From UPSC perspective, the following things are important :
Prelims level : Terminologies such as Slowdown, Recession, Depression
Mains level : Hurdles to India's economic growth
Latest RBI bulletin projects contraction for a second consecutive quarter, which means the economy, is in a ‘technical recession’.
Nowcasts by RBI
- In its latest monthly bulletin, the Reserve Bank of India has dedicated a chapter on the “State of the economy”.
- The idea is to provide a monthly snapshot of some of the key indicators of India’s economic health.
- As part of the exercise, the RBI has started “nowcasting” or “the prediction of the present or the very near future of the state of the economy”.
- And the very first “nowcast” predicts that India’s economy will contract by 8.6% in the second quarter (July, August, September) of the current financial year.
- It implies India that has entered a “technical recession” in the first half of 2020-21— for the first time in its history.
What is a Recessionary Phase?
- At its simplest, in any economy, a recessionary phase is the counterpart of an expansionary phase.
- In simpler terms, when the overall output of goods and services — typically measured by the GDP — increases from one quarter (or month) to another, the economy is said to be in an expansionary phase.
- And when the GDP contracts from one quarter to another, the economy is said to be in a recessionary phase.
- Together, these two phases create what is called a “business cycle” in any economy. A full business cycle could last anywhere between one year and a decade.
Now try this PYQ:
Q.Consider the following actions by the Government:
- Cutting the tax rates
- Increasing government spending
- Abolishing the subsidies
In the context of economic recession, which of the above actions can be considered a part of the “Fiscal stimulus” package?
(a) 1 and 2 only
(b) 2 only
(c) 1 and 3 only
(d) 1, 2 and 3
How is the Recession different?
- When a recessionary phase sustains for long enough, it is called a recession. That is, when the GDP contracts for a long enough period, the economy is said to be in a recession.

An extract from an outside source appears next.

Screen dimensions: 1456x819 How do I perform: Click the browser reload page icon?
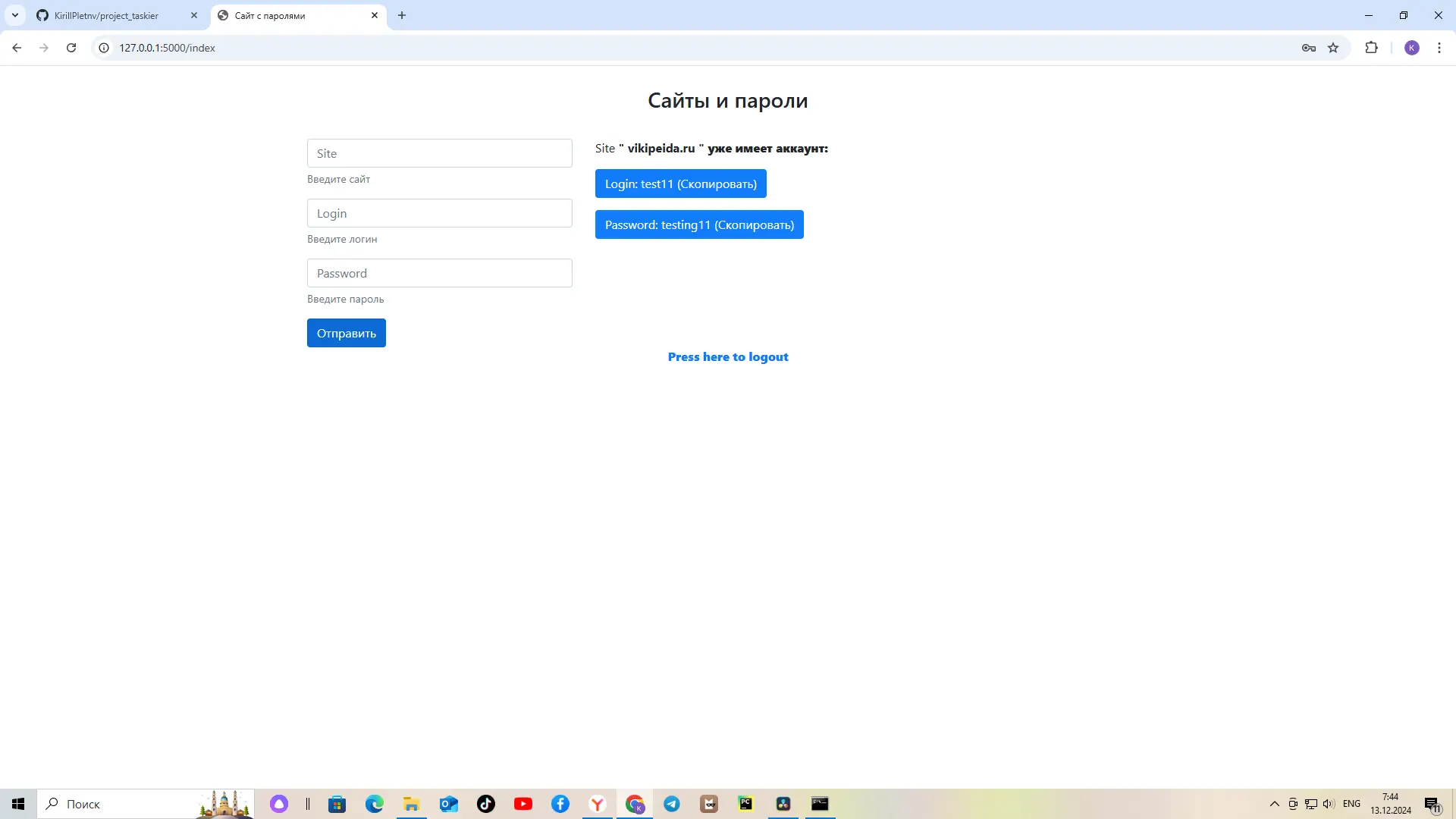[71, 48]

- There is, however, no universally accepted definition of a recession — as in, for how long should the GDP contract before an economy is said to be in a recession.
- But most economists agree with the US definition that during a recession, a significant decline in economic activity spreads across the economy and can last from a few months to more than a year.

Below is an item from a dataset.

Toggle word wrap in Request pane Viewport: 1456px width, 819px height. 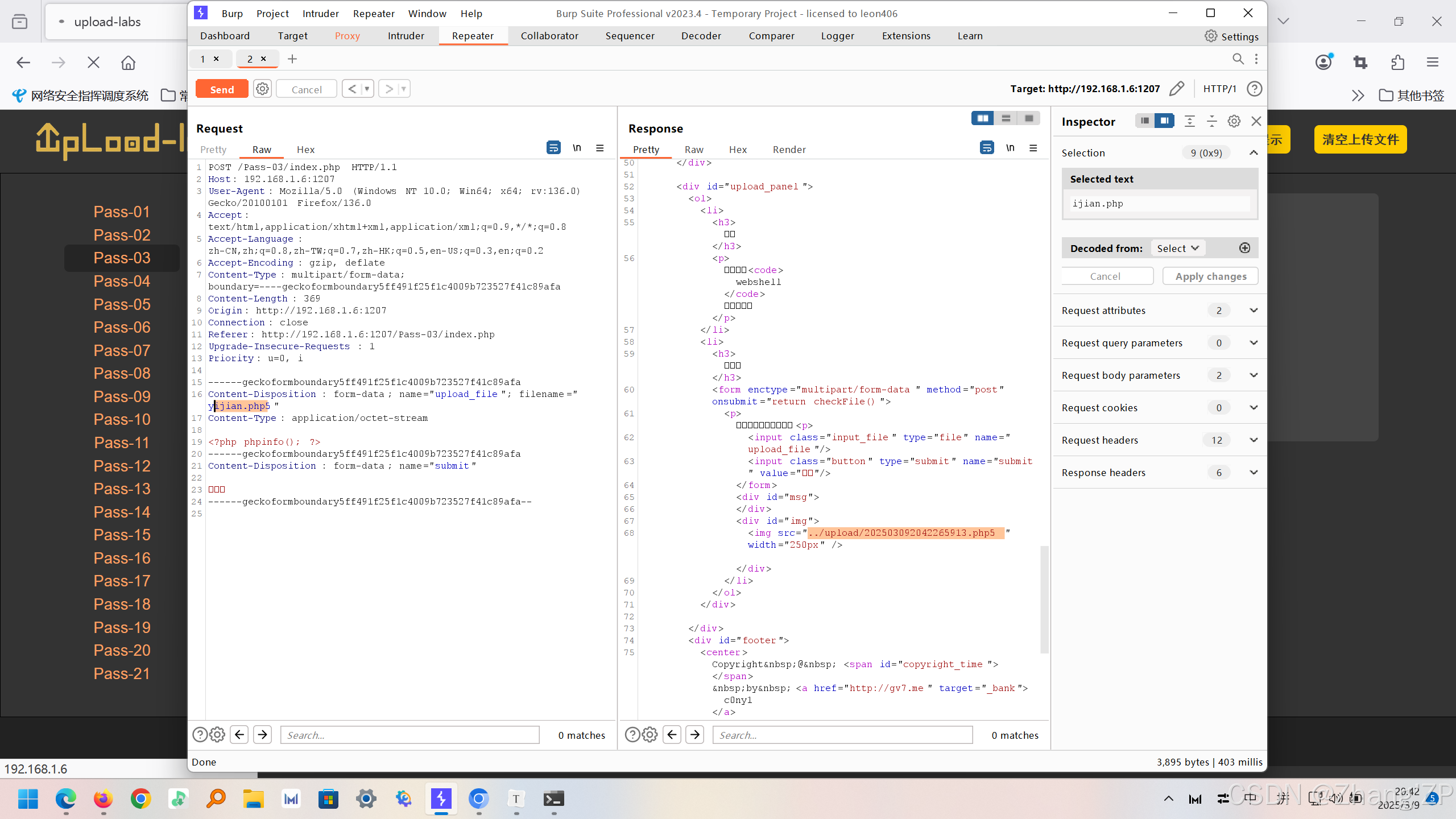tap(553, 148)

Then, what is a Technical Recession?
- While the basic idea behind the term “recession” — significant contraction in economic activity — is clear, from the perspective of empirical data analysis, there are too many unanswered queries.
- For instance, would quarterly GDP be enough to determine economic activity? Or should one look at unemployment or personal consumption as well?

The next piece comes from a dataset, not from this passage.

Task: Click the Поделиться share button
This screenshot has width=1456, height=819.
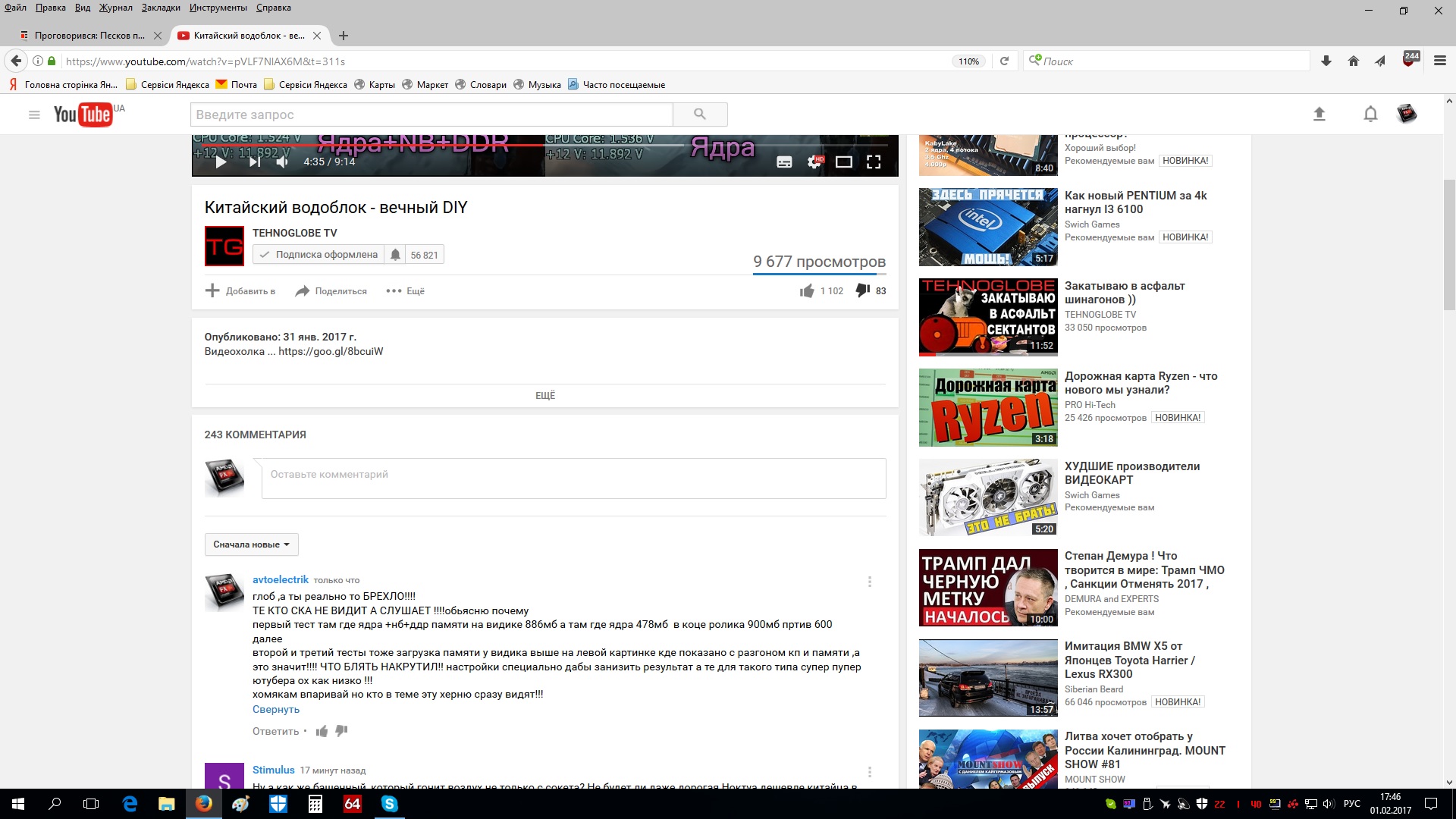Action: 331,291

- It is entirely possible that GDP starts growing after a while but unemployment levels do not fall adequately.
- To get around these empirical technicalities, commentators often consider a recession to be in progress when real GDP has declined for at least two consecutive quarters.
- That is how real quarterly GDP has come to be accepted as a measure of economic activity and a “benchmark” for ascertaining a “technical recession”.
How long do recessions last?
- Typically, recessions last for a few quarters. If they continue for years, they are referred to as “depressions”.
- But depression is quite rare; the last one was during the 1930s in the US.
- In the current scenario, the key determinant for any economy to come out of recession is to control the spread of Covid-19.